Between that day and Feb. 14, the couple sold stock worth between $1.2 million and $3.1 million, the report said. In addition to the sales, they also purchased stock in a maker of software that helps people work at home – just before millions of Americans were forced to leave their offices because of the outbreak, the report said.
Loeffler, though, fired back, denying the allegations and saying they are “absolutely false.”
“If you actually look at the personal transaction reports that were filed, it notices at the bottom that I’m only informed of my transactions after they occur — several weeks,” Loeffler explained on Fox News’ “America’s Newsroom.”
“So, certainly, those transactions — at least on my behalf — were a mix of buys and sells. Very routine for my portfolio,” she continued.
Meanwhile, Sen. James Inhofe, R-Okla., sold as much as $400,000 in stock all on Jan. 27, in companies such as PayPal, Apple and real estate company Brookfield Asset Management, The New York Times reported.
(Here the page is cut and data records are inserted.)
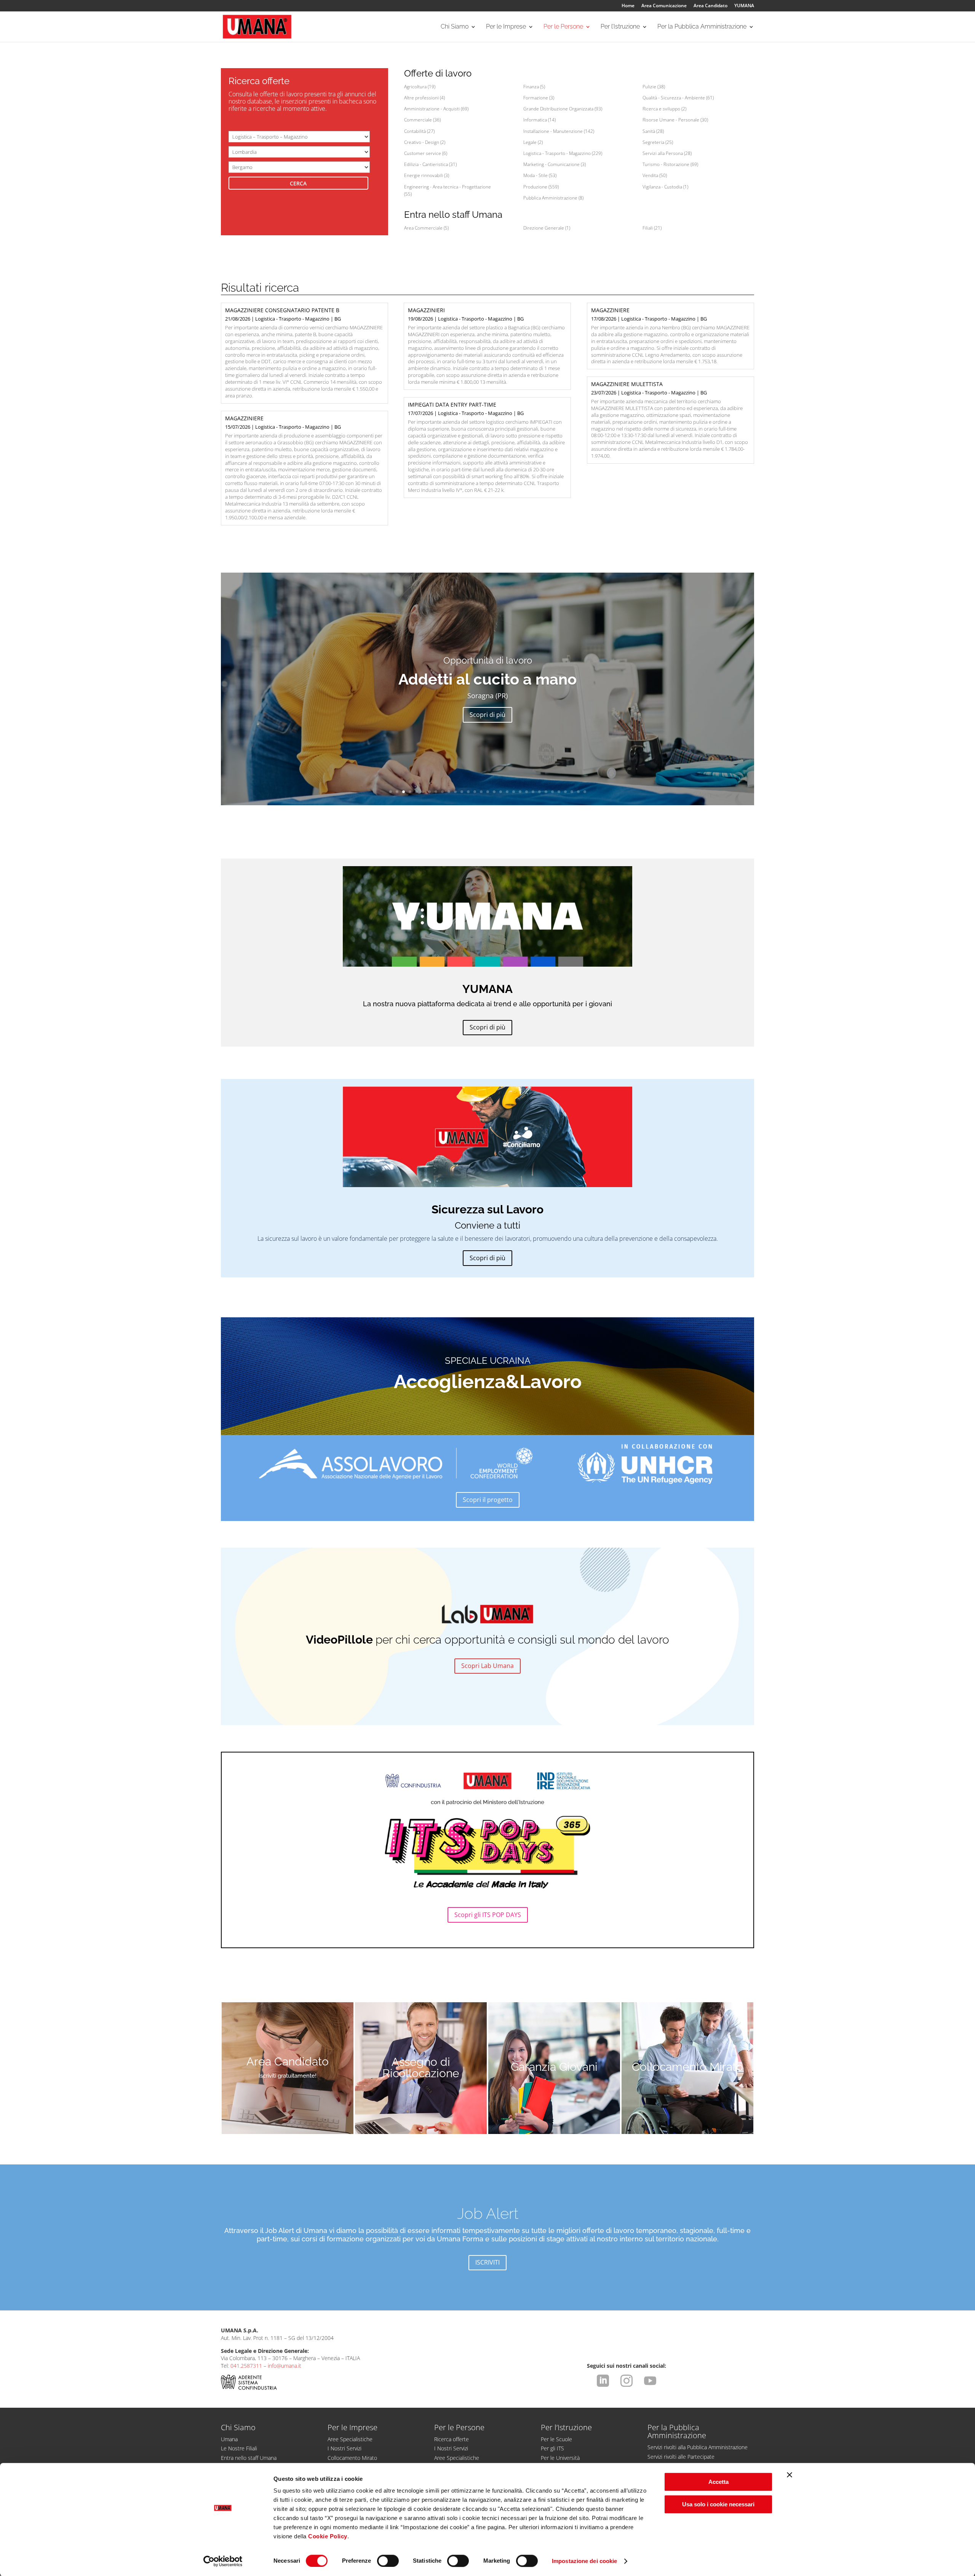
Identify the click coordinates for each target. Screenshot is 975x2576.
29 (572, 791)
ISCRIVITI (487, 2262)
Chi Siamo (454, 27)
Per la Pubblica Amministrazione (701, 27)
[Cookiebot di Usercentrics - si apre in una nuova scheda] (223, 2561)
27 (559, 791)
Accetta (718, 2482)
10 (449, 791)
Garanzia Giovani (554, 2066)
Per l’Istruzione (620, 27)
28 (565, 791)
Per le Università (560, 2457)
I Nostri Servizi (344, 2448)
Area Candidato (710, 6)
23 (533, 791)
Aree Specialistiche (350, 2439)
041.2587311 (246, 2365)
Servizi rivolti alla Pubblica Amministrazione (697, 2447)
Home (628, 6)
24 (539, 791)
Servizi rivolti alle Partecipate (680, 2456)
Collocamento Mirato (687, 2066)
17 (494, 791)
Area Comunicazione (664, 6)
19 (507, 791)
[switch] (388, 2561)
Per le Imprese (506, 27)
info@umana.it (284, 2365)
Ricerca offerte (451, 2439)
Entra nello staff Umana (249, 2457)
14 (474, 791)
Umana (229, 2439)
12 (461, 791)
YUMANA (744, 6)
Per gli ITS (552, 2448)
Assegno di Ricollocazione (420, 2067)
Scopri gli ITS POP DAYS (487, 1914)
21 (520, 791)
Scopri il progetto (488, 1499)
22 (526, 791)
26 (552, 791)
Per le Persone (563, 27)
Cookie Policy (327, 2536)
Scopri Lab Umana (487, 1665)
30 (578, 791)
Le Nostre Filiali (239, 2448)
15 (481, 791)
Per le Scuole (556, 2439)
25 (546, 791)
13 (468, 791)
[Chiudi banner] (789, 2474)
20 (513, 791)
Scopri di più (487, 714)
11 (455, 791)
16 (487, 791)
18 (500, 791)
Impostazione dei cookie (584, 2561)
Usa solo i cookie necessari (718, 2504)
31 (584, 791)
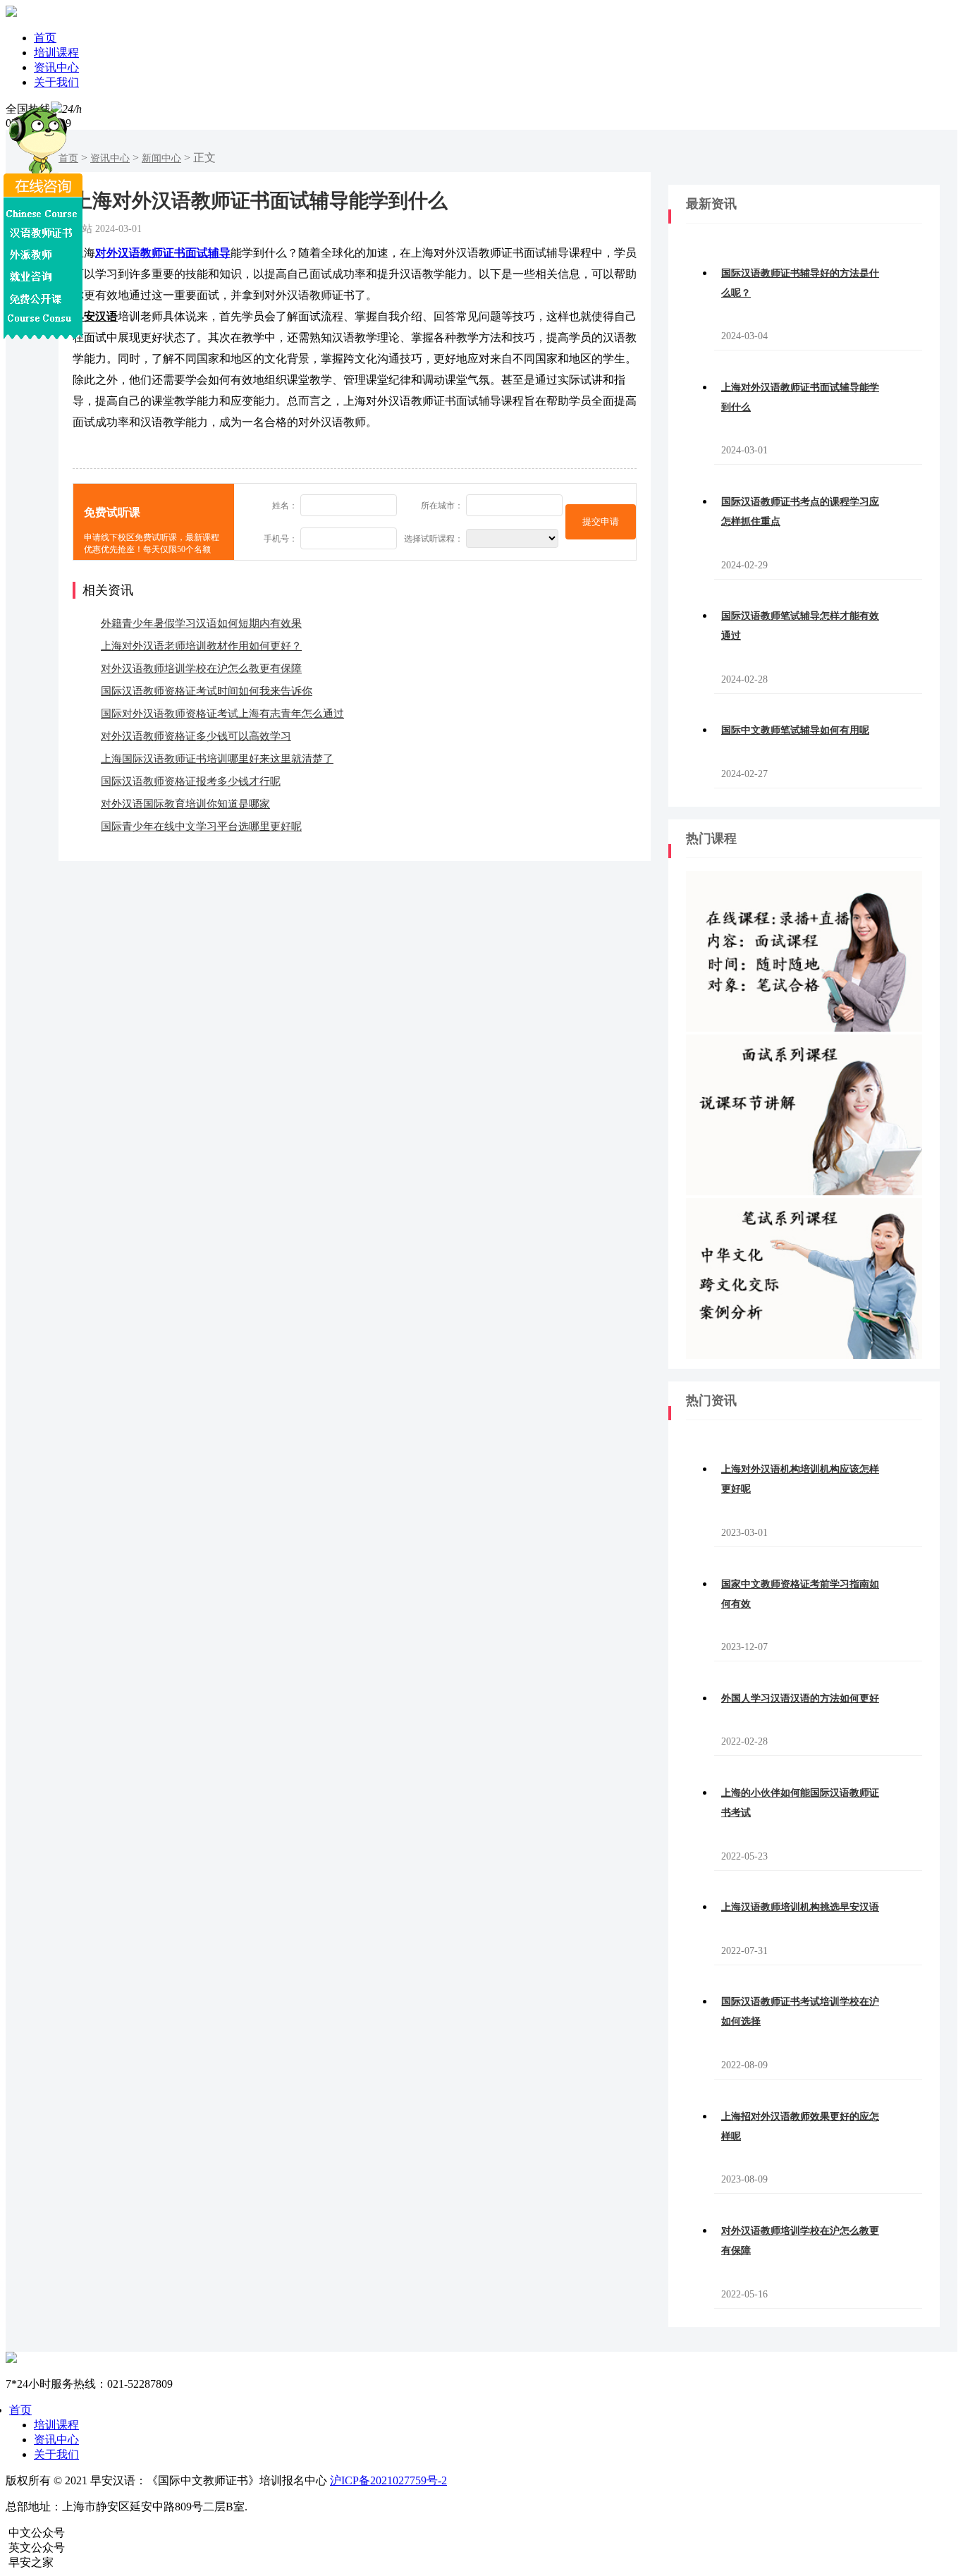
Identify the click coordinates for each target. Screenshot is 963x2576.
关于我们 (56, 82)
But Inhofe pushed back in a statement by saying he was not at a late January briefing and, further, does not have involvement in investment choices.
When asked whether an ethics investigation would take place, a source close to Senate Republican leadership directed Fox News to the Ethics Committee. The Senate Ethics Committee did not immediately respond to Fox News’ request for comment on whether the panel would initiate an investigation into the senators’ conduct.
But some Republicans have urged party leadership to remove Burr from his post in the meantime.
“How can @senatemajldr justify leaving someone as the Chairman of the Intelligence Committee….. who is being investigated by the FBI for criminally abusing their position for personal, financial gain?!?! #wheresmitch,” Rep. Matt Gaetz, R-Fla., tweeted Monday. “Republicans need to do a better job cleaning our own house.”
If allegations against the senators are true, that they used inside information to benefit their stock portfolios, they could have violated the Stop Trading on Congressional Knowledge Act, also known as the STOCK Act, passed in 2012, which makes it illegal for members of Congress to engage in insider trading.